:: TEXTO DE LEITURA
Considerando apenas o quadro de delegados, investigadores, escrivães, carcereiros e agentes, que formam equipes que geralmente trabalham nas delegacias, a redução proporcional é ainda maior: 32%. Esse contingente passou de 31.449 servidores, há 20 anos, para com os atuais 21.381 -também menor efetivo da série histórica iniciada em 1991.
Enquanto isso, o número de policiais penais, ligados à Secretaria da Administração Penitenciária, cresceu seguindo o aumento de unidades prisionais e da população carcerária do estado.
Somadas às perdas da Polícia Militar, cujo efetivo também é menor do século, as forças de segurança responsáveis pela prevenção e investigação de crimes de SP registraram queda de 20.027 policiais desde 2006 (de 126.725 para 106.698). Esse efetivo é superior a toda Polícia Federal que, atualmente, soma 15.136 profissionais, segundo a instituição.
Esse achatamento da Polícia Civil é revelado por números inéditos obtidos pela Folha de S.Paulo, por meia da Lei de Acesso à Informação. A reportagem acionou o SIC (Sistema Integrado de Informações ao Cidadão) após as gestões Rodrigo Garcia (PSDB) e Tarcísio de Freitas (Republicanos) negarem acesso a esses dados.
Para a presidente do Sindicato dos Delegados, Jacqueline Valadares, a queda no efetivo é um dos problemas enfrentados pela Polícia Civil. A instituição também sofre, segundo ela, com falta de estrutura nas unidades policiais e, também, com os baixos salários -um dos piores do país.
“Porque a gente também tem que pensar que não é só contratar. A gente precisa manter o funcionário na carreira”, disse a policial.
::::
:: MATERIAL APRESENTADO
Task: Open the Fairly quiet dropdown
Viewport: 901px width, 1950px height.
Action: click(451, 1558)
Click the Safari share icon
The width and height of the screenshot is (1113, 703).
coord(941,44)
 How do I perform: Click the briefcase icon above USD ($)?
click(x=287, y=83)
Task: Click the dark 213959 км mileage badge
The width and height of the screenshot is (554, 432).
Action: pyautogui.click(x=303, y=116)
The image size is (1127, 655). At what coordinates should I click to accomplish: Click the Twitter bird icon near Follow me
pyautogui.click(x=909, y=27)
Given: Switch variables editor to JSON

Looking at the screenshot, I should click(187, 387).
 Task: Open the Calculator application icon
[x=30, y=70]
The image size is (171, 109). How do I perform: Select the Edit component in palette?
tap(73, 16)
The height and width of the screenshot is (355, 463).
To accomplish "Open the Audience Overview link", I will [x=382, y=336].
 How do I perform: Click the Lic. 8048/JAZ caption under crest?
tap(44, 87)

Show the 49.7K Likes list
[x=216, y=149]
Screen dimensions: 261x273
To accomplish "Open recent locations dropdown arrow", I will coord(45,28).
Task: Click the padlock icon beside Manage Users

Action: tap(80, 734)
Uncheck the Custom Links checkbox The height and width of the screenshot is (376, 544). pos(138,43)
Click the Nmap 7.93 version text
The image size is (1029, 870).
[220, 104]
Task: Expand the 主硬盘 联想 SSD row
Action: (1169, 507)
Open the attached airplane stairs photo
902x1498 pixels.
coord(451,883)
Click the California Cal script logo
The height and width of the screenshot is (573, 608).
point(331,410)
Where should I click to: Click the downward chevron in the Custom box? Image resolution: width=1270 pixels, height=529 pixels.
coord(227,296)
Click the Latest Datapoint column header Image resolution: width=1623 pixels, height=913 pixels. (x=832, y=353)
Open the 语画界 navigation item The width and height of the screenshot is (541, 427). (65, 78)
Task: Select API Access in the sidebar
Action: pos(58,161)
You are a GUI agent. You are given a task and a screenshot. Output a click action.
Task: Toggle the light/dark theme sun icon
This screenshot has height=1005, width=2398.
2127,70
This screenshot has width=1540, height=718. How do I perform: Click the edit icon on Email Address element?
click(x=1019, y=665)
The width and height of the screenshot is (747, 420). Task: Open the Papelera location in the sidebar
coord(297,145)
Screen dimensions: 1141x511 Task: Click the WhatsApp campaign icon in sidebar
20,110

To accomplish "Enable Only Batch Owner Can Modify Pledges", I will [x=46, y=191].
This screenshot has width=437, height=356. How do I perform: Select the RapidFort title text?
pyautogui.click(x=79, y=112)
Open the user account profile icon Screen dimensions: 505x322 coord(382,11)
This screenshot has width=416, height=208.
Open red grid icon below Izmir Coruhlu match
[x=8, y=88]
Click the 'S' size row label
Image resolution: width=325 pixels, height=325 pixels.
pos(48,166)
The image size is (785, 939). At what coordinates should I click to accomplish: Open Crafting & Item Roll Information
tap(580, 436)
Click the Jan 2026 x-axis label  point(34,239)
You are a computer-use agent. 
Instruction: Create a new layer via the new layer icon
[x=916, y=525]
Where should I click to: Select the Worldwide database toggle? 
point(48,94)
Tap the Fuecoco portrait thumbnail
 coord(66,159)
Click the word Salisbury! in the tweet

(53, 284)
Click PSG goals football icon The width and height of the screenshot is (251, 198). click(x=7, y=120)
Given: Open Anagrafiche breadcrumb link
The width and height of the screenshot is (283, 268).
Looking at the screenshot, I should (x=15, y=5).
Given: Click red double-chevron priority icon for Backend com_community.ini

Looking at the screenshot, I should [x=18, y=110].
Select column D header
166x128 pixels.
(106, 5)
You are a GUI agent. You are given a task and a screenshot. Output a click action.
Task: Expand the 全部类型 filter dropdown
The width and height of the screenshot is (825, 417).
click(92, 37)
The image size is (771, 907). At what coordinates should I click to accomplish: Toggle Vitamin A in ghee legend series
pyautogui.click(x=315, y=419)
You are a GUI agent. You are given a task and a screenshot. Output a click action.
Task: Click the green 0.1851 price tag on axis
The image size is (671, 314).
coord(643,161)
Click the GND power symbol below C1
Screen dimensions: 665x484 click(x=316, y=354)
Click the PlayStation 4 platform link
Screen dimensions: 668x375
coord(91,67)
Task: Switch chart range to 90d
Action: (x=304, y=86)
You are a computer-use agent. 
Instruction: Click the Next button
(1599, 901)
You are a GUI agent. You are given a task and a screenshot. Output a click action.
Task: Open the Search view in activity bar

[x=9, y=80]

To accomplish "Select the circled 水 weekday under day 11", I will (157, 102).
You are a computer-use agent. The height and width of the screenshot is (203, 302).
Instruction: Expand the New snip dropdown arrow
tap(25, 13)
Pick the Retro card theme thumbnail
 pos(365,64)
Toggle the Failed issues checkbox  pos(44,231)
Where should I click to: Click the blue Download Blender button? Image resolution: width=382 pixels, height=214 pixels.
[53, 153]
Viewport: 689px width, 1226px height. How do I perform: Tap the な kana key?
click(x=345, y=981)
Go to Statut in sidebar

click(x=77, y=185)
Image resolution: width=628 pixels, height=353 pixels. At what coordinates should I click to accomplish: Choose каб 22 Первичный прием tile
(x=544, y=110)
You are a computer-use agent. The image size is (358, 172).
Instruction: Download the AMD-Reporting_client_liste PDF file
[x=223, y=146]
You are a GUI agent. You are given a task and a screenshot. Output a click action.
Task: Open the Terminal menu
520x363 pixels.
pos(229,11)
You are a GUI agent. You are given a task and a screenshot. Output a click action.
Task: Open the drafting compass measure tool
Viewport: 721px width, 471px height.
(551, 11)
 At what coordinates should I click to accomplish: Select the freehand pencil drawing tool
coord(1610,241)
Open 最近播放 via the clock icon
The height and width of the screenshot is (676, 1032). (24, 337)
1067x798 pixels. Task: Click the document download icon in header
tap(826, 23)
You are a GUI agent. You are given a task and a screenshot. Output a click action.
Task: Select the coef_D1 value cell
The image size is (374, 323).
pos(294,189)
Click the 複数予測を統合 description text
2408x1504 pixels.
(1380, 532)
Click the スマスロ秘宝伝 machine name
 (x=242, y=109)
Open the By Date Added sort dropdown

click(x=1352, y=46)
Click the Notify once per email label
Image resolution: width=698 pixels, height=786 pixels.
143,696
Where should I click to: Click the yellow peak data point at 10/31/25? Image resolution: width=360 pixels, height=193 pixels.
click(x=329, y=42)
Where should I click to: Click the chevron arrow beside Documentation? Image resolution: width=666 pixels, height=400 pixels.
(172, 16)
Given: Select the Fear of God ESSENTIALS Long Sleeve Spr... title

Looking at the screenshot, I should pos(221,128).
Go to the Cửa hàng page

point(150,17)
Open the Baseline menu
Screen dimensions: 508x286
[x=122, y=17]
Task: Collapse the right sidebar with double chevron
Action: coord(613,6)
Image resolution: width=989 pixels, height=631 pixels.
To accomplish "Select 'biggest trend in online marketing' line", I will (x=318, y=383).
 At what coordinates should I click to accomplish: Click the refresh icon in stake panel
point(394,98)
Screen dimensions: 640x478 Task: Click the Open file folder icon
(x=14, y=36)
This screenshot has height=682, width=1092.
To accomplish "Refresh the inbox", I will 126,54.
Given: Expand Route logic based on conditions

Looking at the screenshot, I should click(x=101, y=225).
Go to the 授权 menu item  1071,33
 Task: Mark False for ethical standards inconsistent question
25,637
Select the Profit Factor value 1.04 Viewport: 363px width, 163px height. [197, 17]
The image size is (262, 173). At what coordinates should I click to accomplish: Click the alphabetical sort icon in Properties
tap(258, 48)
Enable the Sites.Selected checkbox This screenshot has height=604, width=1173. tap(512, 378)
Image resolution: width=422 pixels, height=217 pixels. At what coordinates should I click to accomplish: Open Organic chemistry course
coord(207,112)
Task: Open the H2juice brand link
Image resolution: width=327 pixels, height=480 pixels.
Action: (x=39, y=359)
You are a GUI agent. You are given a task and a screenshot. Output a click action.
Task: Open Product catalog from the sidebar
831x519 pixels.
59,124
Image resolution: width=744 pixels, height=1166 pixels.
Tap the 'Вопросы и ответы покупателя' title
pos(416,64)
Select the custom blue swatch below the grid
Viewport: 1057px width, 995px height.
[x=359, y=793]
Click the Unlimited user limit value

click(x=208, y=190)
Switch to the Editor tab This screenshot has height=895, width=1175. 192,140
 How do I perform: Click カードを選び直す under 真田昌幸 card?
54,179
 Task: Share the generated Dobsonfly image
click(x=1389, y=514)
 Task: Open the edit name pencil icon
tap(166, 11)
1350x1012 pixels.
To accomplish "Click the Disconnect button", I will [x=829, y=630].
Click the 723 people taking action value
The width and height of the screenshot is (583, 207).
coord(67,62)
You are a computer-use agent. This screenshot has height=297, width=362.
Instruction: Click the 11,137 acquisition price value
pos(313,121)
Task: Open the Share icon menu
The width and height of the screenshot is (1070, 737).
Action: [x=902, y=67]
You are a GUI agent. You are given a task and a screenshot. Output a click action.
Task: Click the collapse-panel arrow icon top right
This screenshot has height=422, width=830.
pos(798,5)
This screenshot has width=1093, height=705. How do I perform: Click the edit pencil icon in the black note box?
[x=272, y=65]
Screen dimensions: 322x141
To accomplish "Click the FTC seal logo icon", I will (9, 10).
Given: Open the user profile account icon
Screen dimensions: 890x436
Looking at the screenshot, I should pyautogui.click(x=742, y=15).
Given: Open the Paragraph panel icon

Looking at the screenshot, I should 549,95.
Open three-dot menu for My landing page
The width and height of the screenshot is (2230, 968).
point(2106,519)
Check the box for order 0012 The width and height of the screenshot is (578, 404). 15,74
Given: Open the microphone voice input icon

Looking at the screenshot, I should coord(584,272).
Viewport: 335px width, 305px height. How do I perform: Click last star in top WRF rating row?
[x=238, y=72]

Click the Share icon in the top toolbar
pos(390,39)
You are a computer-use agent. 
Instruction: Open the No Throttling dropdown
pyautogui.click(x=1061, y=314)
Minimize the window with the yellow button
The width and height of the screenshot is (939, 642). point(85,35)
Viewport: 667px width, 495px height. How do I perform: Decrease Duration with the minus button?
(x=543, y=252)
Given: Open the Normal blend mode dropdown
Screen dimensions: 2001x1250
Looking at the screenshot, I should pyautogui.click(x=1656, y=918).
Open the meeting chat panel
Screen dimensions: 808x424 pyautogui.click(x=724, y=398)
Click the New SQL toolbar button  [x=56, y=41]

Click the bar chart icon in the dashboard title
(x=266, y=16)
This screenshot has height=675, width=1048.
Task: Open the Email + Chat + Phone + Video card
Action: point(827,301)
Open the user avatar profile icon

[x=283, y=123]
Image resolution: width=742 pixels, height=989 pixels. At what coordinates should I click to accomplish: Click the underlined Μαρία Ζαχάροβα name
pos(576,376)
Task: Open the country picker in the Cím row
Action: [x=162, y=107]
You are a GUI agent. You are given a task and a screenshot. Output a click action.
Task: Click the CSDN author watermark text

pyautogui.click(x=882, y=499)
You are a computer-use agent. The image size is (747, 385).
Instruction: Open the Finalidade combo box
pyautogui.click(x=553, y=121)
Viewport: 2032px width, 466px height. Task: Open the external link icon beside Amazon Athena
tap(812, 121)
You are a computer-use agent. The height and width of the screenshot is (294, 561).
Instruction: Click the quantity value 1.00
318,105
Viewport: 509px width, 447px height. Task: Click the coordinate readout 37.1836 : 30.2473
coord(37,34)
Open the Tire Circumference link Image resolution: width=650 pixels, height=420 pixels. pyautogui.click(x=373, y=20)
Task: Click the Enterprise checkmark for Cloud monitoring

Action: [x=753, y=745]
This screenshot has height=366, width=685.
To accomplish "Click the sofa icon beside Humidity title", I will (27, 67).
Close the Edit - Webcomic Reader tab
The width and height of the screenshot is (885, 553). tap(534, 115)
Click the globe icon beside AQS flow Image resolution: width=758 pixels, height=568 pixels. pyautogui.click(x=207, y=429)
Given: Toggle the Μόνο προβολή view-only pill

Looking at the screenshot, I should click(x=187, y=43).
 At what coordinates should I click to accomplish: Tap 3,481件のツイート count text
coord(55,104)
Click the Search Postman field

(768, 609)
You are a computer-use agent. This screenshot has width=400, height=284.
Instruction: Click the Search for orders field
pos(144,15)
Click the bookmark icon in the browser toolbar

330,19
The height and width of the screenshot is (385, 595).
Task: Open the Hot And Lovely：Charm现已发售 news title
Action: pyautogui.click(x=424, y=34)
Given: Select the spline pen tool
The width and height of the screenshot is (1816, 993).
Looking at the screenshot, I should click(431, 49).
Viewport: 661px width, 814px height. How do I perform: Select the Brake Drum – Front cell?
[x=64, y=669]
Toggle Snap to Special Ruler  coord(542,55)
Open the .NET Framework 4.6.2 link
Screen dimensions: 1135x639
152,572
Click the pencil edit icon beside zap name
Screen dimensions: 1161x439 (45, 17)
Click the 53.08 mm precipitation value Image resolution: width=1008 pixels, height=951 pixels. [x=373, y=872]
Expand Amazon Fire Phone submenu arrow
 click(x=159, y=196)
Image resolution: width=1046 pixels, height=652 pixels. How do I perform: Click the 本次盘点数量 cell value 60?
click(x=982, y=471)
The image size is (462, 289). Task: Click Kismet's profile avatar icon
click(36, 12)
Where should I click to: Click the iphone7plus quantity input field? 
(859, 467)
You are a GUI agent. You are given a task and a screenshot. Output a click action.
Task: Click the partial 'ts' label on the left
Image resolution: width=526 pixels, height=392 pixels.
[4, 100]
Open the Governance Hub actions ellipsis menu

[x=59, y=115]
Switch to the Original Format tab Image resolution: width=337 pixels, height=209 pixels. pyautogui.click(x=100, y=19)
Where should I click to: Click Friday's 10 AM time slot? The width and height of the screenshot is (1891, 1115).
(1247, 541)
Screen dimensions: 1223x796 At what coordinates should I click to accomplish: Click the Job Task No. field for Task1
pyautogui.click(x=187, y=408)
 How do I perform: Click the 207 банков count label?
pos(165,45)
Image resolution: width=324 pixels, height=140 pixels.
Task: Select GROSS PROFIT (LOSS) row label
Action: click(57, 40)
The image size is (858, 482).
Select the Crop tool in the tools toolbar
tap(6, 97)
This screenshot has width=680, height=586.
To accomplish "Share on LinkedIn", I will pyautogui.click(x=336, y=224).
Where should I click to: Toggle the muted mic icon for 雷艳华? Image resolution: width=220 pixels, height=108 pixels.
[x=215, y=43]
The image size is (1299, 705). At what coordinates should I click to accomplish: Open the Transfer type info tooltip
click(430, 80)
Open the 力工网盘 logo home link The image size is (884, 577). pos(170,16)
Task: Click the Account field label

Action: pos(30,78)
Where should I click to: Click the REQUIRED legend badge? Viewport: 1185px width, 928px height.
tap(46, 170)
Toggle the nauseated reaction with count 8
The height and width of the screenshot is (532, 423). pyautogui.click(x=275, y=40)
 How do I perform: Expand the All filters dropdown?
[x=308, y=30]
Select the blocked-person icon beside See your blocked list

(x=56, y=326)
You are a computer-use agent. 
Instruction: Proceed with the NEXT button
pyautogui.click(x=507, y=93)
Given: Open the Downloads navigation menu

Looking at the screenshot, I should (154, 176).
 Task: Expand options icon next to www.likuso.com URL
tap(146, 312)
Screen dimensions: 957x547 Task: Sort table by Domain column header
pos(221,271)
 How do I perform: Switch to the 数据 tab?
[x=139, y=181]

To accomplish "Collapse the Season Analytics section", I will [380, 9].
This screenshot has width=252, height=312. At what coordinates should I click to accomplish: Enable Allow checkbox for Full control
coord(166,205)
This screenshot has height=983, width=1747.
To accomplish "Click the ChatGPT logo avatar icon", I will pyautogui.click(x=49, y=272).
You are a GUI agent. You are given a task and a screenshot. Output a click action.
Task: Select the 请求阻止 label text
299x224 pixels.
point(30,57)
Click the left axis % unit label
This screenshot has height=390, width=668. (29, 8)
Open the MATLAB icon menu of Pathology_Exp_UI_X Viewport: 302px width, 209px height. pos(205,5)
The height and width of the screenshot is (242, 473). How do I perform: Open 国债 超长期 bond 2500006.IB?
::::
TAREFAS:
- A) Transcreva, do texto sobre o efetivo policial em São Paulo, o trecho que vai de "Somadas às perdas" até "a esses dados.".
- B) De acordo com o texto sobre o efetivo policial em São Paulo, quantos profissionais a Polícia Federal soma atualmente?

RESPOSTAS:
- A)
Somadas às perdas da Polícia Militar, cujo efetivo também é menor do século, as forças de segurança responsáveis pela prevenção e investigação de crimes de SP registraram queda de 20.027 policiais desde 2006 (de 126.725 para 106.698). Esse efetivo é superior a toda Polícia Federal que, atualmente, soma 15.136 profissionais, segundo a instituição.
Esse achatamento da Polícia Civil é revelado por números inéditos obtidos pela Folha de S.Paulo, por meia da Lei de Acesso à Informação. A reportagem acionou o SIC (Sistema Integrado de Informações ao Cidadão) após as gestões Rodrigo Garcia (PSDB) e Tarcísio de Freitas (Republicanos) negarem acesso a esses dados.

- B) A Polícia Federal soma atualmente 15.136 profissionais.